On Jupiter Place

Acclaimed as both a poet and a novelist, Nicholas Christopher began publishing poems in The New Yorker in his early twenties. Since then, he has published eight poetry collections. He has been praised over the years, by poets and critics, as one of America’s most important poets. Reviewing his selected poems, Crossing the Equator, the Washington Post wrote: “To read his richly honed and sensuous work, which has so much tensile strength, is to visit other worlds and then to return to our own, disturbed by time, but also refreshed and reawakened.”
On Jupiter Place is Christopher’s first book since that collection, and its poems are among his most personal and intimate. A section of beautifully constructed lyric and narrative poems is followed by a series of twenty-one interconnected poems set in a Paris that is both real and imagined. The title poem reads almost like a mini-autobiography of the poet’s earliest experiences — his mother’s near fatal illness, his subsequent life with his grandparents in a working-class neighborhood teeming with characters: a Holocaust survivor who resides next door to a former German-American Bund member, a flashy mobster who raises his family across the street from a failing car salesman, a beautiful night nurse, and a domineering widow. Other poems explore issues of travel, love, loss, death. There is a “notebook” that chronicles, by way of brief, evocative entries, the turbulent, reflective year after the death of the poet’s father, and a poem that paints a complex portrait of Lois Lane, as seen through the looking glass. As in all his poetry, Christopher draws on his skills as a novelist to construct his long poems and to assemble the intricate sequences at the heart of this book. On Jupiter Place is a rich, powerful collection from one of our premier poets.

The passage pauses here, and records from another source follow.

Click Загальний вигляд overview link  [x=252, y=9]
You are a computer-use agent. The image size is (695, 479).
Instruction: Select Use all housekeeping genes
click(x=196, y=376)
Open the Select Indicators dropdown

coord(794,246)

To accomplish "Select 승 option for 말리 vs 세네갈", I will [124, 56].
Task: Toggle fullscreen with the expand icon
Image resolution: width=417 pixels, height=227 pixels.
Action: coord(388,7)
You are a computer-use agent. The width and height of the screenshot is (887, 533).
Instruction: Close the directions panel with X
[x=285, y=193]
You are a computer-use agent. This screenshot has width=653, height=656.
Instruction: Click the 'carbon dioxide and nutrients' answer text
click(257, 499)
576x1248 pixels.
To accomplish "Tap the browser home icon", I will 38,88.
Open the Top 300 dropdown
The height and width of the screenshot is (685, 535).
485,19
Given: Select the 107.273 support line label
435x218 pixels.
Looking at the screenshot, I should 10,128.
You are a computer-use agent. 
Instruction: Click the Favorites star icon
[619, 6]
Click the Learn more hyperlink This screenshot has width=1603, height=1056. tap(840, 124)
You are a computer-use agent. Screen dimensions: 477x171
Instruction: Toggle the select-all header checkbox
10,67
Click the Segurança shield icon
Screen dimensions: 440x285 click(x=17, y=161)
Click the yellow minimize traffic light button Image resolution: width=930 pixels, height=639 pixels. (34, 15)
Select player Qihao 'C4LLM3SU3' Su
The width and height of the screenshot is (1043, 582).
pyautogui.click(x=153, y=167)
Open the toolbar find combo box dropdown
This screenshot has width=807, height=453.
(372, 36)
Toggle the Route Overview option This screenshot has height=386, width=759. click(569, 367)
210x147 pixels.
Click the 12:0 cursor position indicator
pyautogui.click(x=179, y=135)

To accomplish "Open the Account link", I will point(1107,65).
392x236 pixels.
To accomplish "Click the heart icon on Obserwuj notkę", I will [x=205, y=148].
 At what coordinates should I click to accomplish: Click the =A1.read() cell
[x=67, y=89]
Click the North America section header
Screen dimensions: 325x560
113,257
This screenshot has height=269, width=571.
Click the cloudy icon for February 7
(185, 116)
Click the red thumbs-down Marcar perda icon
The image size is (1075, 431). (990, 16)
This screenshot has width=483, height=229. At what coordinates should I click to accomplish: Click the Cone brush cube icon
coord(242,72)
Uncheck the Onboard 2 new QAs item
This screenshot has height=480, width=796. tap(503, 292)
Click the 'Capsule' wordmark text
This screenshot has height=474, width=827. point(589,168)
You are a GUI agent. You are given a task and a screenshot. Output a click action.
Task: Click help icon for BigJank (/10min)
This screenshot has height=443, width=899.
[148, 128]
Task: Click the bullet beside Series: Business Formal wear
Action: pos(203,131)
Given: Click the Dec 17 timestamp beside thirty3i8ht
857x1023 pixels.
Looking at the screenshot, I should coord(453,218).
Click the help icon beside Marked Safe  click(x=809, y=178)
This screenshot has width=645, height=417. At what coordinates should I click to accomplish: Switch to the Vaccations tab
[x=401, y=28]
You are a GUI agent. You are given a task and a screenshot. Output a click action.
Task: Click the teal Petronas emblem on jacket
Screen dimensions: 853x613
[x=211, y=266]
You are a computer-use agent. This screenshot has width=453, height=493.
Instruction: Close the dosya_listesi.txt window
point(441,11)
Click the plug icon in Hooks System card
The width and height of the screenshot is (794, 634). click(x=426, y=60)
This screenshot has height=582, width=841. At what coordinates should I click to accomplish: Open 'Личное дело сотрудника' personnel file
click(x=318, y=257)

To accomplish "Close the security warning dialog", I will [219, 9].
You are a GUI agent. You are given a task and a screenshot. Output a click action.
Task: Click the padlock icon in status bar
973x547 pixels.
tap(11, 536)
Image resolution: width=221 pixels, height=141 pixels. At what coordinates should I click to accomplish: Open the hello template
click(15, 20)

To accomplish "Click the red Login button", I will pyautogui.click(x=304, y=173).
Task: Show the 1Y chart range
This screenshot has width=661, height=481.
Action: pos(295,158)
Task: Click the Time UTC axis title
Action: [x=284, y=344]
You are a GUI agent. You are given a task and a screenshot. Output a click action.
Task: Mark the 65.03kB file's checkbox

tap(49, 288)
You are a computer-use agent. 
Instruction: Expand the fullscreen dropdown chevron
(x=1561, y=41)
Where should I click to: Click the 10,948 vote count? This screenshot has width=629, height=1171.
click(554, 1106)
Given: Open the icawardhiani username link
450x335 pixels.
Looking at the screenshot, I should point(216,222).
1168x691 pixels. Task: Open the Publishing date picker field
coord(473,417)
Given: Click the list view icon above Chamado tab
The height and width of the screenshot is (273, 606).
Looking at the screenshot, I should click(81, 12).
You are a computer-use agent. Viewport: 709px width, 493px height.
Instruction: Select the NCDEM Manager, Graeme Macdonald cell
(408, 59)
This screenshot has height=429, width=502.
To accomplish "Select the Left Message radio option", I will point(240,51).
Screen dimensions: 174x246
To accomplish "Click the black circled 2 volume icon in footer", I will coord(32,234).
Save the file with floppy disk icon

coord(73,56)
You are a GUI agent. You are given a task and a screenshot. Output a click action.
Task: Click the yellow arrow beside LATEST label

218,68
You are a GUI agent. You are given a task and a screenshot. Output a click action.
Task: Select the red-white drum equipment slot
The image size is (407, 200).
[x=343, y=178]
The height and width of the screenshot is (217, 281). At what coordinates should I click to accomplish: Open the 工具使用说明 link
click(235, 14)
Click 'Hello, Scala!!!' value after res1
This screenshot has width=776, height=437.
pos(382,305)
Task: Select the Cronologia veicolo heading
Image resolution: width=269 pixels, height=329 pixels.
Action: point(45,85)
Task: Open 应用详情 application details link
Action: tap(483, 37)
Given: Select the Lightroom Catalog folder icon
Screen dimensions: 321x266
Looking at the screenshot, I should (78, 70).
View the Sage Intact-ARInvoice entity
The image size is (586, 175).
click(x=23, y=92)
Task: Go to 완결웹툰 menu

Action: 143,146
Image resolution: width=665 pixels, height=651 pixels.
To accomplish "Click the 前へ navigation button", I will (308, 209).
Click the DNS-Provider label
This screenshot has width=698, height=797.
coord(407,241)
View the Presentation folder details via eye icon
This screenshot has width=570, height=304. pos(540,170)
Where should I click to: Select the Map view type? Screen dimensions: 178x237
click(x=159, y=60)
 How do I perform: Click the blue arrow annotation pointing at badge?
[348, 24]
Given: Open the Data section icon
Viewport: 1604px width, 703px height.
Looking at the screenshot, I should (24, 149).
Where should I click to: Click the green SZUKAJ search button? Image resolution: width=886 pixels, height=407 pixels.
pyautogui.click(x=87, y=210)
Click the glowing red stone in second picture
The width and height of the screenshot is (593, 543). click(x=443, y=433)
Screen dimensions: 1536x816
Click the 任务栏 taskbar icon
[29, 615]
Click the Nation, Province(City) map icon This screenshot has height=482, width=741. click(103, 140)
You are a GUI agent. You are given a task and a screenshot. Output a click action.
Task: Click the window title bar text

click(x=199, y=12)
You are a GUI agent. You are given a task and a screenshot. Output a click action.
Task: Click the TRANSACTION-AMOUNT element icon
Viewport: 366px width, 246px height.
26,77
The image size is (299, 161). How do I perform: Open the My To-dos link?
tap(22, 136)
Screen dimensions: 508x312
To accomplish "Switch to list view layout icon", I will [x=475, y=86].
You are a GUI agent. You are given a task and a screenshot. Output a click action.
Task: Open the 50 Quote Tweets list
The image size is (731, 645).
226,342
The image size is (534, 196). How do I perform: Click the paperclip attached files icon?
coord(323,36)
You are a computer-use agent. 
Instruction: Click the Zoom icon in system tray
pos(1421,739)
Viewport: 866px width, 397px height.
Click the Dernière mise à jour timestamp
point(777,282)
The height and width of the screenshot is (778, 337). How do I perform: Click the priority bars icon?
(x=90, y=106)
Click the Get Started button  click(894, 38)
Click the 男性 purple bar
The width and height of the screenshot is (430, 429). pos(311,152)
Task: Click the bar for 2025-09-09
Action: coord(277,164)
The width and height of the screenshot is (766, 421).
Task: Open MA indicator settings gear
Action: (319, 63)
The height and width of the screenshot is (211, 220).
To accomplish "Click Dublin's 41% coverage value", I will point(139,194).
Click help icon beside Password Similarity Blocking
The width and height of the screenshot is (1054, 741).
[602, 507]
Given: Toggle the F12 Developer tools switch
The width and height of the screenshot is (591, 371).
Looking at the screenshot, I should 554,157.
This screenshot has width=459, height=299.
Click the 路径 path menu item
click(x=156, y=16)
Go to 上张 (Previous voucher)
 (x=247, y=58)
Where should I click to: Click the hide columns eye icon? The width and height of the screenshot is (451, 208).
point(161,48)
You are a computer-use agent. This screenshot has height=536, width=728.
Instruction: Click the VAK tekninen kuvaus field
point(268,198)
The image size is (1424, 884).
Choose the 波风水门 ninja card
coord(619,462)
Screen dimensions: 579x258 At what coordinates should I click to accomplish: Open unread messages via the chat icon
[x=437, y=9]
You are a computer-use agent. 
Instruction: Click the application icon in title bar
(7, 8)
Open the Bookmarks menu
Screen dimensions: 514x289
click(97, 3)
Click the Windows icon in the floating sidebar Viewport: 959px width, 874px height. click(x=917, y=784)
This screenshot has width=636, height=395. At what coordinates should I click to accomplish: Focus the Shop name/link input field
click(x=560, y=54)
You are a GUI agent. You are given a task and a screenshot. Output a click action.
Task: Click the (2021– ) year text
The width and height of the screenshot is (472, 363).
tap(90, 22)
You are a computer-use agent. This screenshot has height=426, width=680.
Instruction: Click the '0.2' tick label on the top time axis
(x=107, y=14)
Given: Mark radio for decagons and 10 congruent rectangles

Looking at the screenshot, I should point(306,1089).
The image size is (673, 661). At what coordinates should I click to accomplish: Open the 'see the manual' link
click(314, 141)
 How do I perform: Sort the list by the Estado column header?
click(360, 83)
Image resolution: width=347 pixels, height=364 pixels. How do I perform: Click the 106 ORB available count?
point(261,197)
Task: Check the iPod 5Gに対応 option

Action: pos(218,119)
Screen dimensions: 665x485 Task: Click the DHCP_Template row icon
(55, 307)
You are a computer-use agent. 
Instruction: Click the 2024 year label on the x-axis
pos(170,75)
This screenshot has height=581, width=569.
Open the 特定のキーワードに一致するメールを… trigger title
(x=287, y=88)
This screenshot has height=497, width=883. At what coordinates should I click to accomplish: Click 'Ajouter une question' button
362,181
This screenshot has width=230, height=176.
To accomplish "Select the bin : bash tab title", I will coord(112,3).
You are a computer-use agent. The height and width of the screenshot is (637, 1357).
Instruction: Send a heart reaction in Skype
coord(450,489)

About Nicholas Christopher

NICHOLAS CHRISTOPHER was born and raised in New York City. He was educated at Harvard College. Afterward, he traveled and lived in Europe. He became a regular contributor to the New Yorker in his early twenties, and began publishing his work in other leading magazines, both in the United States and abroad, including Esquire, the New Republic, the New York Review of Books, the Nation, and the Paris Review. He has appeared in numerous anthologies, including the Norton Anthology of Poetry, the Paris Review 50th Anniversary Anthology, the Best American Poetry, Poet's Choice, the Everyman's Library Poems of New York and Conversation Pieces, the Norton Anthology of Love, the Faber Book of Movie Verse, and the Grand Street Reader. He has edited two major anthologies himself, Under 35: The New Generation of American Poets (Anchor, 1989) and Walk on the Wild Side: Urban American Poetry Since 1975 (Scribner, 1994). He is the author of sixteen books: Six novels: The Soloist (Viking, 1986; reissued in 2007), Veronica (1996), A Trip to the Stars (2000), Franklin Flyer (2002), The Bestiary (2007), and Tiger Rag (2013), all published by the Dial Press. Eight volumes of poetry: On Tour with Rita (Knopf, 1982), A Short History of the Island of Butterflies (1986), Desperate Characters: A Novella in Verse (1988),In the Year of the Comet (1992), and 5 Degrees (1995), all published by Viking Penguin, and The Creation of the Night Sky (1998), Atomic Field: Two Poems(2000), Crossing the Equator: New & Selected Poems, 1972-2004, published by Harcourt. Nonfiction: Somewhere in the Night: Film Noir & the American City (Free Press, 1997; expanded tenth-anniversary edition (Shoemaker & Hoard, 2006). For Children: The True Adventures of Nicolò Zen (forthcoming) a novel (Knopf/Random House Children's Books) His books have been translated and published many other countries, and he is the recipient of numerous awards and fellowships from various institutions, including the Guggenheim Foundation, the Academy of American Poets, the Poetry Society of America, and the National Endowment for the Arts. He has taught at Yale, Barnard College, and New York University, and is now a Professor on the permanent faculty of the Writing Program of the School of the Arts at Columbia University. He lives in New York City.